SHORTEN: Lyndal, he even said, he even promised all the people who work at the ABC and all their watchers, there would be no cuts to the ABC. The guy just makes it up as he goes on.


CURTIS: At what point do you start spelling out some alternative policies?


SHORTEN: We've already started to spell out some of our policies, for instance, on small business, and we will keep working on them, but at this point, and we’ll reveal them before the next election, but at this point, this is their Budget. These guys have done such a bad job in this Budget that they now want to say, ‘Well, where’s the Budget that Labor brought down?’ Well, if they resign and we get the chance to form a government, we would put in place a more sensible policy which will see less pressure on family budgets, but at this point, Tony Abbott wanted to be Prime Minister of Australia and he was willing to say and do anything.


Joe Hockey thinks, you know, he’s the Treasurer with the mostest. Well, all that they've shown is that they are a mean, unfair government. What is the point in telling pensioners that you can have a cut in your pension? What's the point at telling householders and families who live in the outer suburbs of the great cities of Australia, ‘We want you to pay more for your petrol?’ What's the point of getting rid of family payments for people on $90,000?


CURTIS: You told your first press conference as Opposition Leader that, and I quote, ‘what I would say about Tony Abbott's style is that I don't believe as opposition leader that I would be as relentlessly negative as him.’ Given your view of the budget, does his style recommend itself more to you now than it did then?
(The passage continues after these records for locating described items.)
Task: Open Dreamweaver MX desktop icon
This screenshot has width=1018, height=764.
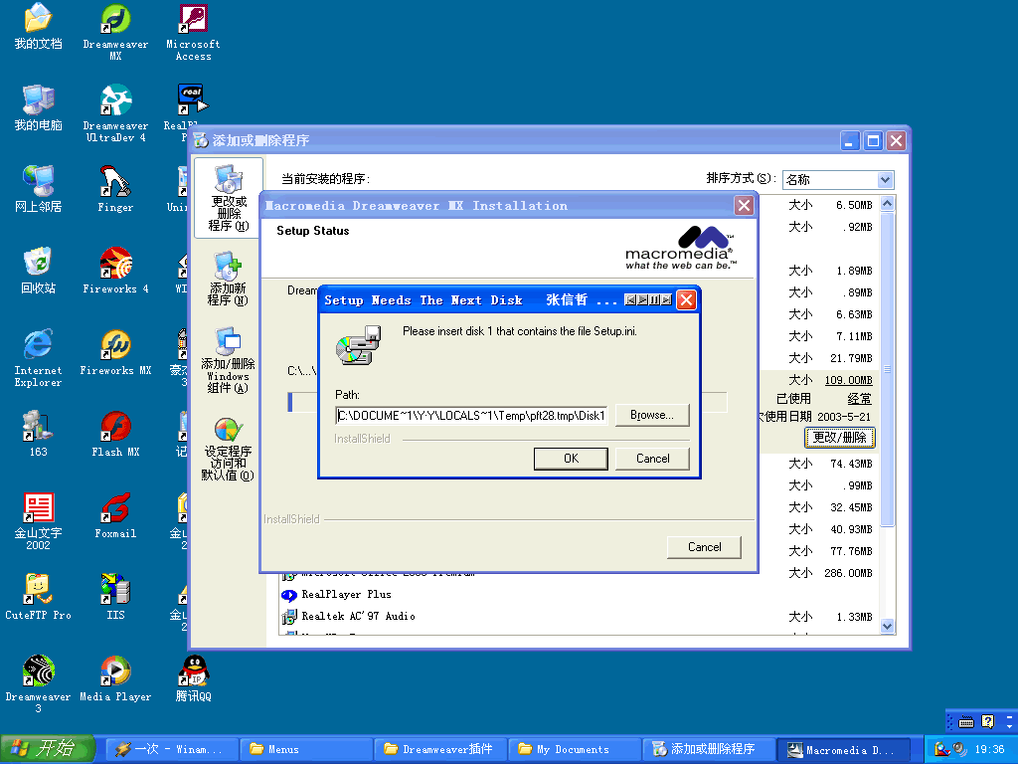Action: pos(115,22)
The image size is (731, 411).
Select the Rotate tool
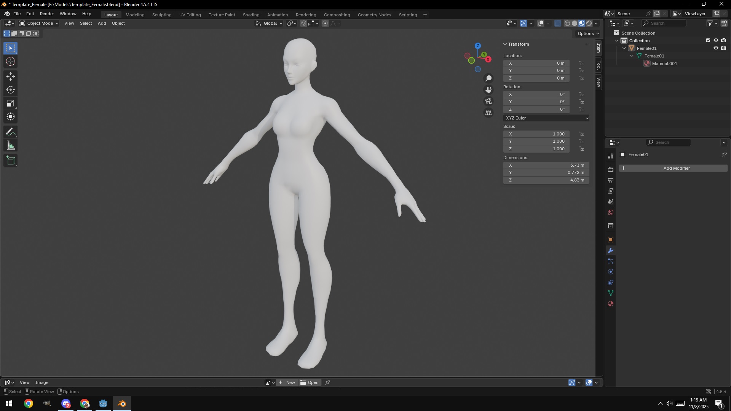11,90
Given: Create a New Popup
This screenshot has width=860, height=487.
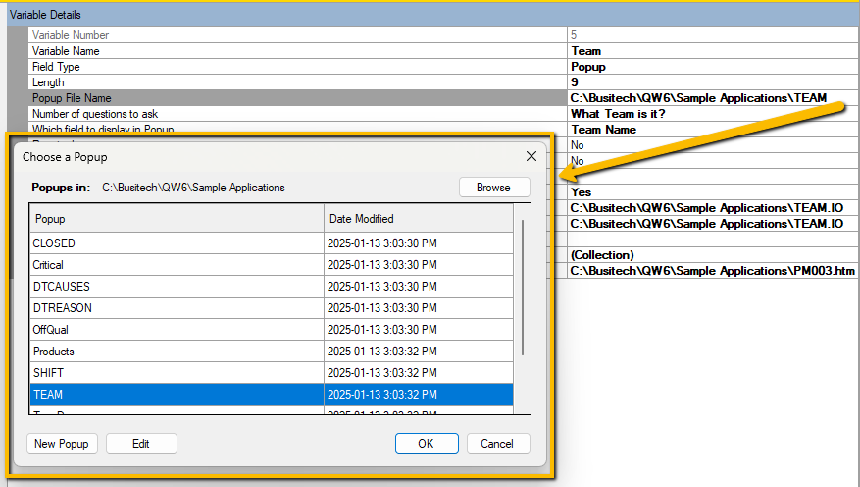Looking at the screenshot, I should [61, 444].
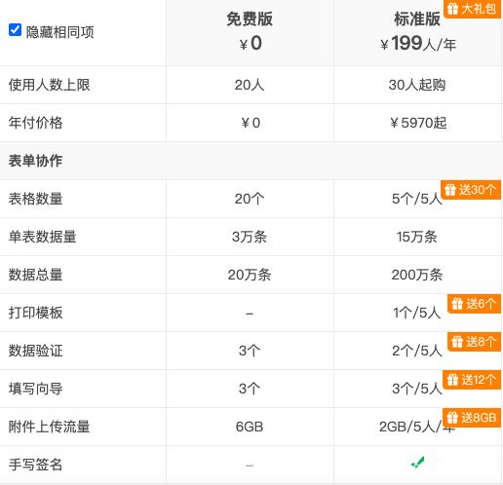Click the green checkmark for 手写签名
The width and height of the screenshot is (503, 485).
click(x=417, y=463)
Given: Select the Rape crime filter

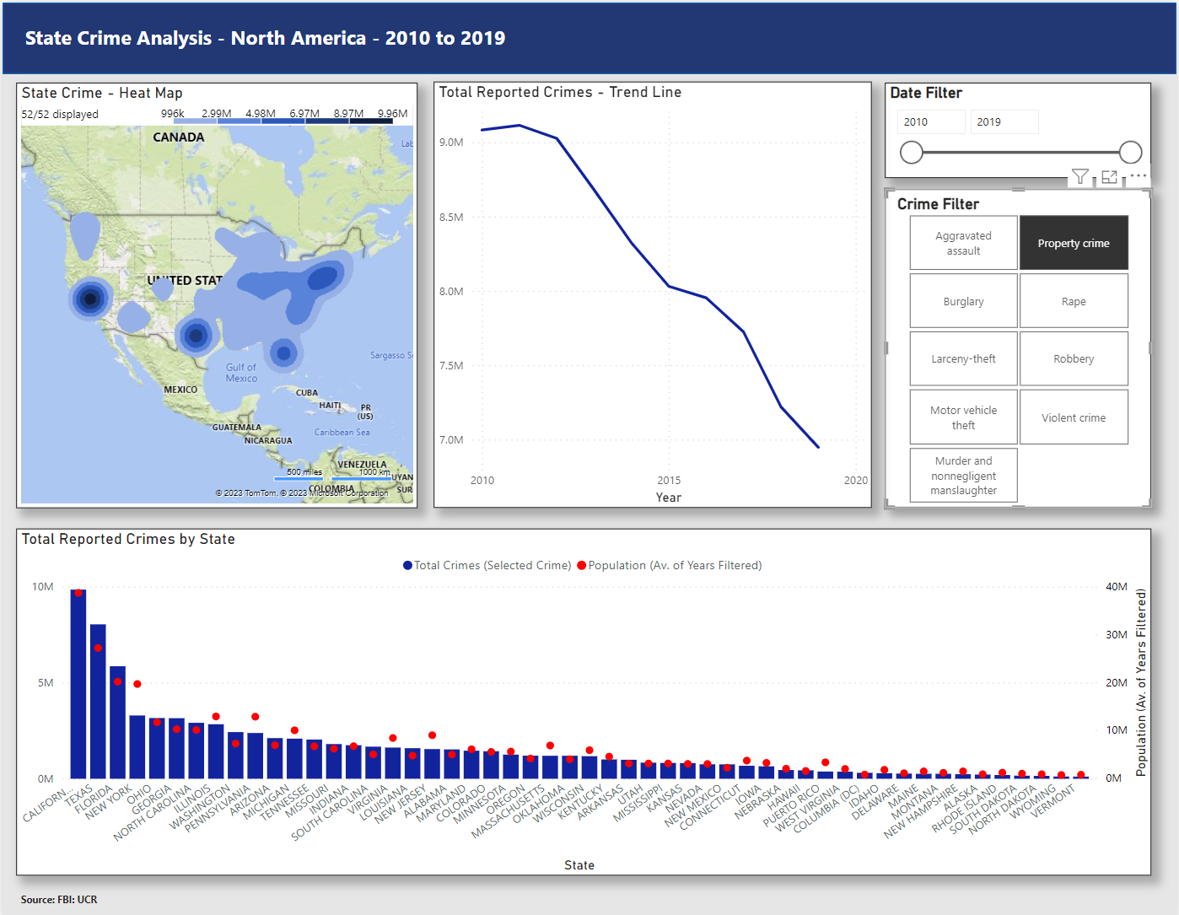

SHORTEN: No, not at all Lyndal. Nothing I’ve seen about Tony Abbott recommends himself to this country, with his broken promises and lies. But if we're talking about positive and negative, I tell you Labor is positive. We are for Medicare, we're for the pensioners getting decent indexation. We are for the schools and hospitals of Australia being properly funded on a model of cooperative federalism. We are for families getting help with cost of living, not having petrol taxes slugged on them, we’re for working class –


CURTIS: But you have to be for paying for it all to don’t you?


SHORTEN: No, your question, just to go back to the question you specifically asked. You were saying ‘well aren’t you being, you know, Tony Abbott was negative, are you copying that negative style?’ We’re the positive guys, we’re the ones who actually want to see this country united, not divided. We want to see middle class and working class kids from the bush and from the city of having the aspiration of getting an apprenticeship or going to university. Our whole response to this budget has been based on a positive view of the future of Australia, not dividing this country into two.


CURTIS: And that's where we’ll have to leave it. Bill Shorten thank you very much for your time.


SHORTEN: Thanks, Lyndal. Have a nice day.